At Charlotte’s Myers Park Baptist Church, in the heart of one of the state’s most affluent neighborhoods, leaders are questioning if they should break the tie that binds them to a brand. The 2,200-member church was founded in 1943 and is known for its progressive slant. A lawn sign declares “Jesus Was An Undocumented Immigrant,” while restroom signage reads “Those Who Identify As Men.”

Members will decide by 2021 whether to banish “Baptist” from its title. Newcomers “make assumptions” based on the name, says Benjamin Boswell, the senior minister, including that some Baptists are ultraconservative, gender exclusive, racist and unwelcoming. He says that Christianity faces an identity crisis because of changing demographics and notes that his church also attracts people of other faiths and nonbelievers.

The transitions are forcing church leaders into brutal introspection. “I have a concern we’re becoming less religious,” Webb says. “We’re fraught with stories about church bureaucracy, nefarious sexual scandals in the Baptist and Catholic churches, and [United Methodism] is struggling with issues of human sexuality and marriage. I honestly think that turns people away from religion.”

In January, a group of U.S. Methodist leaders announced a plan to split the denomination, one branch for traditionalists who oppose ordination of homosexual individuals and same-sex marriages, and another that celebrates diversity and LGBTQ rights. A vote is expected this summer to determine the church’s stance, which has divided Methodists for many years.

Meanwhile, economics is forcing once competing churches to merge. Charlotte’s struggling Johnston Memorial Presbyterian Church and Ebenezer Associate Reformed Presbyterian Church, with dwindling and aging congregations, have been absorbed by the larger, multisite Forest Hill Church. Experts say such mergers produce larger, stronger churches that can bring business acumen and scale to common endeavors such as improving early-childhood education, health care and disaster relief.

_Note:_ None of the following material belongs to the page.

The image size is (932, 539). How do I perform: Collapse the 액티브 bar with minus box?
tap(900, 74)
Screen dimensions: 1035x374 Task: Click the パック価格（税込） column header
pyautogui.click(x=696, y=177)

While most businesses shy from endorsing religious views, Grim says a surprising number of organizations increasingly provide for internal employee activities of a spiritual nature. He points to “faith-friendly” Tyson Foods, which has placed about 100 chaplains representing diverse beliefs in plants. The Arkansas-based meat company — which operates about a dozen N.C. production plants — also maintains a prayer book on the company’s website for employees. “You hear about Hobby Lobby and Chick-fil-A,” Grim says, “but this goes much deeper.”

Other hopeful signs? Kelley and other Catholics cite renewed interest in the priesthood by young men. In Raleigh, Methodist Bishop Ward says, “We’ve got a steady stream of young women and men being called into the Christian ministry who are learning to serve as pastors, as teachers of the faith. There are signs of vitality as well as signs of diminishment.”

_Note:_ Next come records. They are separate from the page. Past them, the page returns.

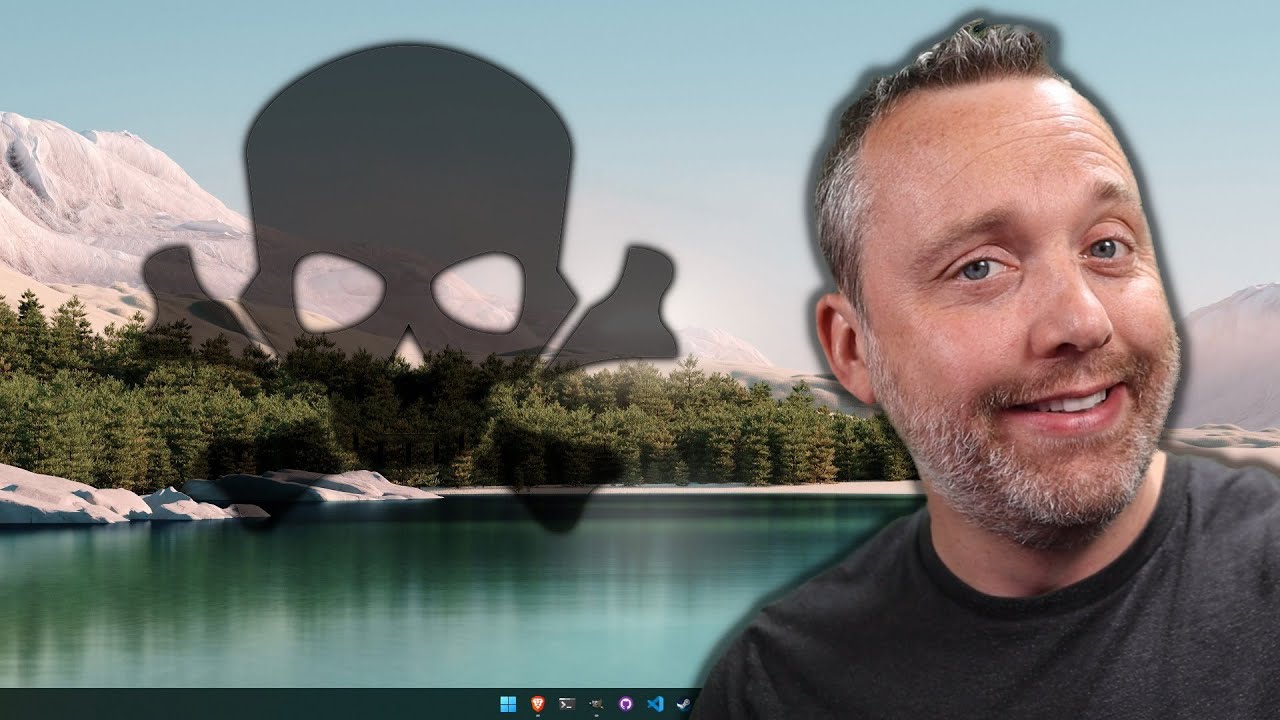The width and height of the screenshot is (1280, 720).
Task: Click the skull's right eye hole
Action: [x=478, y=292]
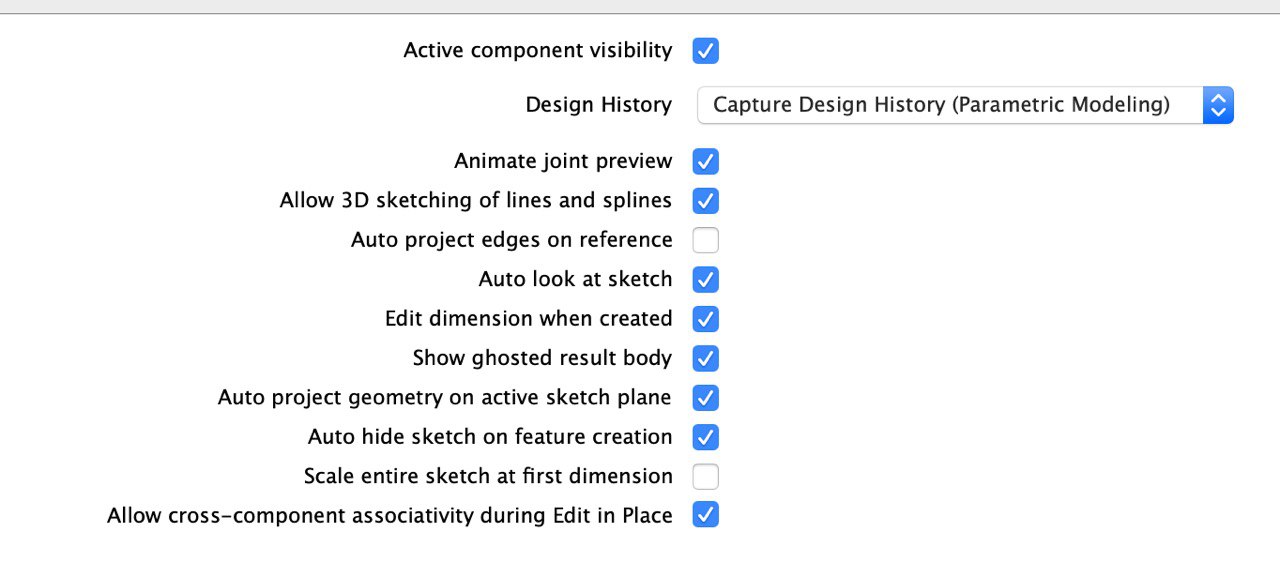1280x578 pixels.
Task: Click the Animate joint preview label text
Action: pos(563,161)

Jennifer Copeland, executive director of the 6,200-member N.C. Council of Churches, says Christianity isn’t “confined to an old building out in the middle of nowhere that doesn’t have enough people to keep the doors open and the lights turned on. The spirit is doing a new thing that may not be tied to buildings and institutional bureaucracy.”

None of which lessens the pain of transition for church members like Kenneth Brantley. On the pews at Parker’s Grove, the little white church in the country, neighbors and family gathered to bury his mother and father in the graveyard across the road.

Before he joins them, he says he hopes another church, maybe a small startup like Parker’s Grove in 1875, will come. “I’d love to see that,” he says. “I really would.”